Sorti de prison aveugle, sourd et nécessitant des soins réguliers à cause des passages à tabac et des tortures dont il avait été victime durant sa détention, il fut rapidement interné dans un hôpital de Shaoyang où il a été retrouvé pendu mercredi dernier par sa soeur et son beau-frère. Le corps du dissident âgé de 62 ans a été emporté, sans permission de sa famille, par la police qui a aussitôt affirmé qu'il s'était suicidé.
Pourtant plusieurs officiers étaient affectés à sa surveillance et un ami précise qu’ «il ne pouvait plus tenir un bol dans ses mains qui tremblaient sans cesse. Comment voulez-vous qu’il ait pu attacher le morceau de tissu pour se pendre ? ».
Un fait divers quelconque ?
Selon RFI, le nom du dissident est interdit sur les moteurs de recherche depuis le déclenchement de l'affaire, et la police tente de dissuader ses soutiens.
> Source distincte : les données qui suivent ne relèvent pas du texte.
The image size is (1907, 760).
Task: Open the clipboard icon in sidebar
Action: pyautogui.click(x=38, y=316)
Un internaute raconte ainsi sur Twitter avoir reçu un appel de la sécurité publique lui disant : « Tes enfants ont besoin de toi, ne te mêle pas du cas Li Wangyang ».
Plus de 3.000 personnes, y compris les célèbres militants Ai Weiwei et Hu Jia avaient pourtant déjà signé une pétition en ligne appelant à une autopsie du corps du défunt et près de 25.000 manifestants sont descendus dans les rues de Hong-Kong afin de condamner ce « suicide » et demander des explications au gouvernement de Pékin.
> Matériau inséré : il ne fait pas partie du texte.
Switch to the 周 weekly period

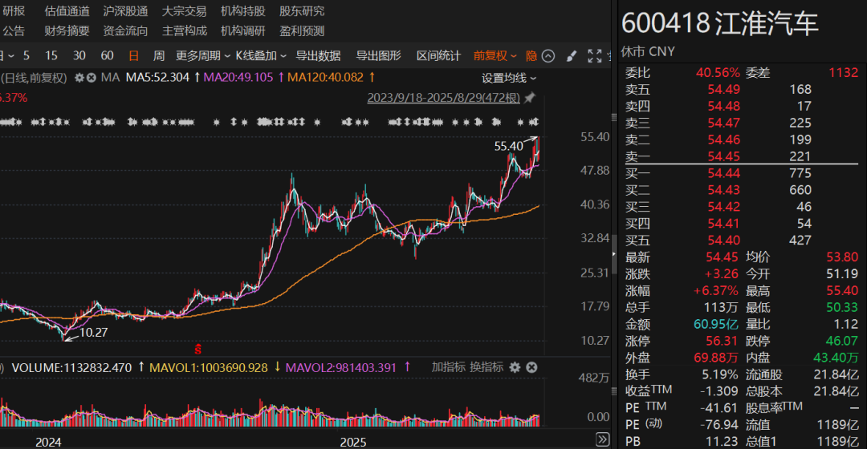coord(159,56)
« Nous sommes tous Li Wangyang » proclamaient des centaines de jeunes qui ont ainsi quitté leur ordinateur, les yeux bandés par du tissu blanc, pour une marche de 5 kilomètres et manifester devant le Bureau de liaison du Gouvernement Populaire Central.
Si le directeur de cabinet du chef de l’exécutif de Hong-Kong a assuré qu’il ferait connaître les préoccupations des manifestants au comité central, le bureau de la propagande a déjà fait savoir que l’affaire Li « n’était qu’un fait divers qui touchait à sa fin ».
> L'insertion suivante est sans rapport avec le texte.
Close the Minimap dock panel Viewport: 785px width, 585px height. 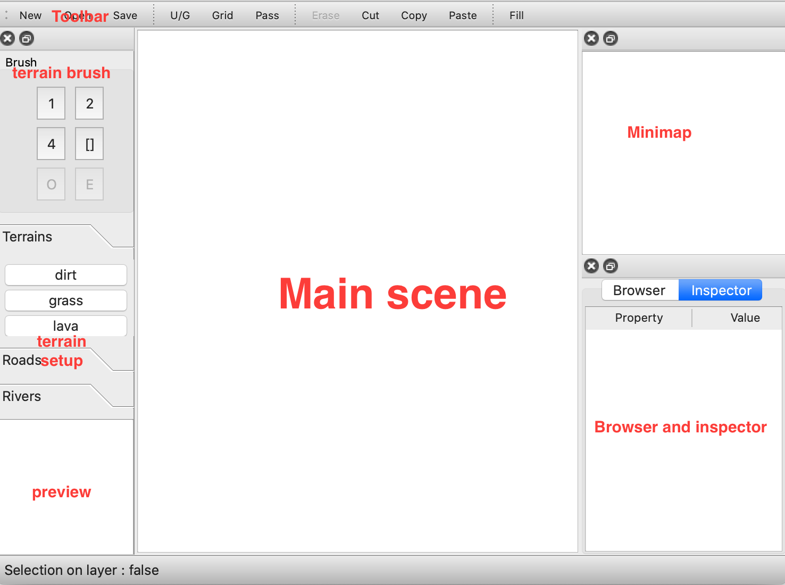click(x=591, y=38)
«Je ne regrette rien même si j'avais été guillotiné»
Pour éviter la multiplication des suicides suspects, le dissident Hu Jia a conseillé aux victimes des répressions policières de déclarer en ligne ou devant notaire qu'ils n'avaient pas l'intention de se suicider.
Quelques semaines avant sa mort, Li Wangyang était parvenu à donner une interview à une télévision de Hong-Kong. Un document poignant. On le voit fébrile, marcher difficilement, son intervieweur écrit les caractères des questions qu'il lui pose sur sa main ou sa cuisse. L'esprit vif, il reconnaît en lui son vieil ami de toujours, qui l'accompagnait lors de ses combats de jeunesse.
Il raconte son placement à l'isolement dans une cellule sombre de 2 mètres carrés,le quartier de la prison que les prisonniers redoutent le plus, sa grève de la faim, les tortures infligés par les matons, les poids de 50 kilos qui tenaient ses chevilles, les pinces spéciales qu'ils lui appliquaient sur les tempes et les os jusqu'à ce qu'il perde connaissance avant de recommencer. Des sévices réservés aux condamnés à mort. Malgré ses souffrances, il dit ne rien regretter: «subir des persécutions politiques quand on soutient la démocratie...Il y a eu tant d'étudiants sur la place Tian'anmen, de jeunes étudiants, des étudiants patriotes dont le sang a coulé et qui ont été sacrifiés...J'ai seulement fait de la prison. Ils ne m'ont pas encore guillotiné et même si j'avais été guillotiné, je n'aurais rien regretté. Regardez, Taiwan est devenue une démocratie, et même la Birmanie semble sur le point de renoncer au régime du parti unique Je me battrai jusqu'au bout contre la dictature du parti unique…Ses jours sont désormais comptés. Nous sommes dans la dernière ligne droite».